» **Exercise directions**
Only the lines from the one with "Select the Etats-Unis v Corée du Sud match" to the end of the data below should be given again, exactly, with both ends included and pictures omitted.

Stored records:
=== Section Start ===
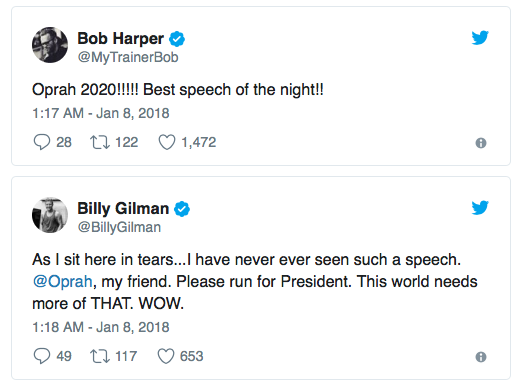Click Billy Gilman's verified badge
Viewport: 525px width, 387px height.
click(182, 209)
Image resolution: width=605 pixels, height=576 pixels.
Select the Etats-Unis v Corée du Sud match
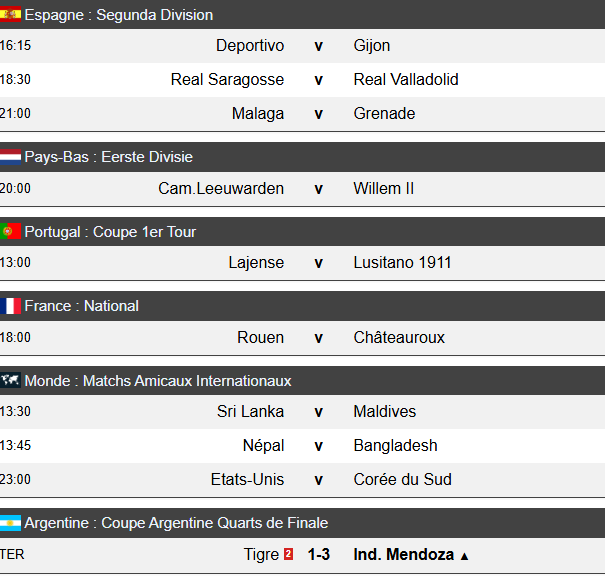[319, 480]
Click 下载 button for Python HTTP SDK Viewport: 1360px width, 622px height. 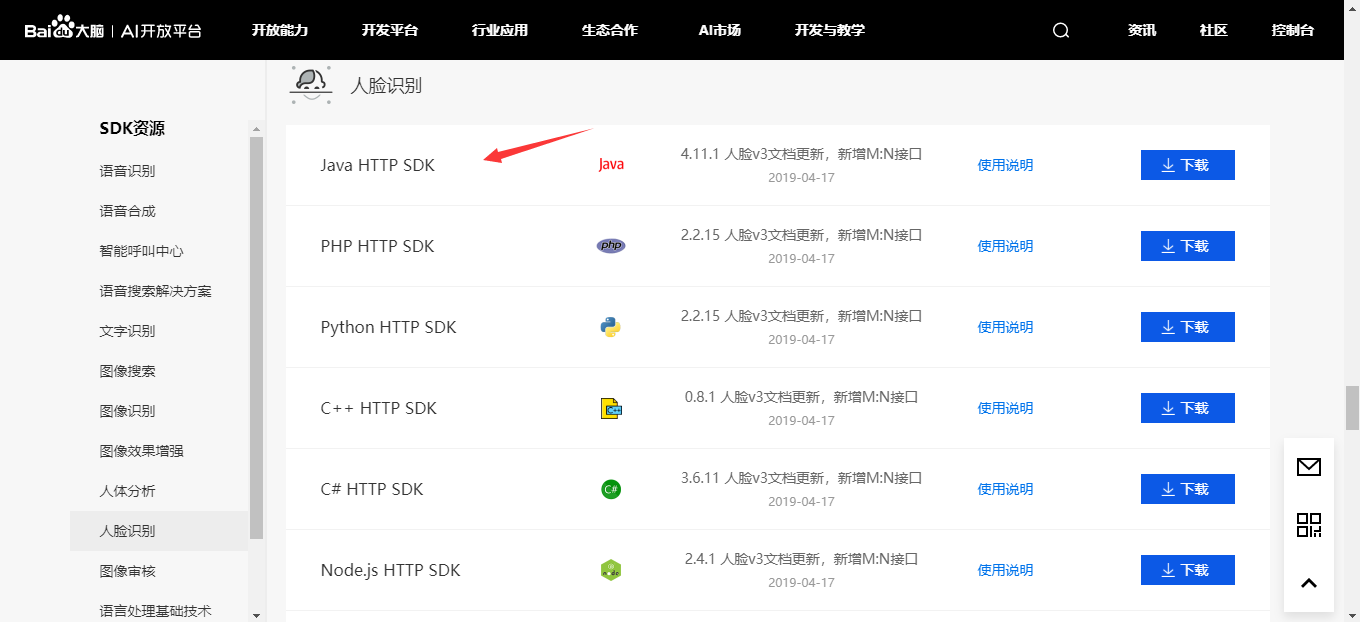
=== Section End ===
» **Task output**
Select the Etats-Unis v Corée du Sud match
[319, 480]
Click 下载 button for Python HTTP SDK Viewport: 1360px width, 622px height. 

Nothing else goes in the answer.